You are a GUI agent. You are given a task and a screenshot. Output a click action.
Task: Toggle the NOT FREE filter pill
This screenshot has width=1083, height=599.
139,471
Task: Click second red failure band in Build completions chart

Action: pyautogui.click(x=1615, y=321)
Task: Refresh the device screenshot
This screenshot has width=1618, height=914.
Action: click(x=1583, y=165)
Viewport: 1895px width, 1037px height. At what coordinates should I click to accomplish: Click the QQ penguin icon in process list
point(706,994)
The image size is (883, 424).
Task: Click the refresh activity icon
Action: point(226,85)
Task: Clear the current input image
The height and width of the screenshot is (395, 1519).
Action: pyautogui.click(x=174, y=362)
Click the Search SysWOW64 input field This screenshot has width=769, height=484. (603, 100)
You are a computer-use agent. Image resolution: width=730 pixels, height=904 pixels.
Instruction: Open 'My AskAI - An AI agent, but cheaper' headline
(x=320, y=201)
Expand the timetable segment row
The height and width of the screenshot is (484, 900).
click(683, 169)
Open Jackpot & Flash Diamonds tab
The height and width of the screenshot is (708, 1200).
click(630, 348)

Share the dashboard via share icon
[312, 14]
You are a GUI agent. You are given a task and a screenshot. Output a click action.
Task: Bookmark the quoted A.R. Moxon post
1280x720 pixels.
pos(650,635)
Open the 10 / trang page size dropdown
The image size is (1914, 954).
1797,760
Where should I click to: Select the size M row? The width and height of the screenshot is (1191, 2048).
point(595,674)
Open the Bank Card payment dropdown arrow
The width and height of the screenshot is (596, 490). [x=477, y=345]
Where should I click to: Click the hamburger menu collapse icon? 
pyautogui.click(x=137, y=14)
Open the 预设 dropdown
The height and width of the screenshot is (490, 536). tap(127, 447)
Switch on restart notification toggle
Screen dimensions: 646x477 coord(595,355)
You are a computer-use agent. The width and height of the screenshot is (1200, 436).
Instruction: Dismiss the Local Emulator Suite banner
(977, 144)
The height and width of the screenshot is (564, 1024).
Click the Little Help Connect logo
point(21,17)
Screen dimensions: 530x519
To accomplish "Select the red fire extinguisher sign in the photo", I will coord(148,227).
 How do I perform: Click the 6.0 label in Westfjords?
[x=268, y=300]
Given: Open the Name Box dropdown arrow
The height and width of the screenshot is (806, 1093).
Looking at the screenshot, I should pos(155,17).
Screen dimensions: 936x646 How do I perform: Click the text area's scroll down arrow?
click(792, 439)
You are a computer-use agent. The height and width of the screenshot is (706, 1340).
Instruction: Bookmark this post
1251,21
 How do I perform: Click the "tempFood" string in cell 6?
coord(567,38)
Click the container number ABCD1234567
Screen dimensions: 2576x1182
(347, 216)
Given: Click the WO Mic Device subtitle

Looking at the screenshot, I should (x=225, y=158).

---

▶ [Your assignment] Copy each line of the preceding material that contains "input".

▶ [Exercise solution]
Task: Clear the current input image
Click the Search SysWOW64 input field This screenshot has width=769, height=484. (603, 100)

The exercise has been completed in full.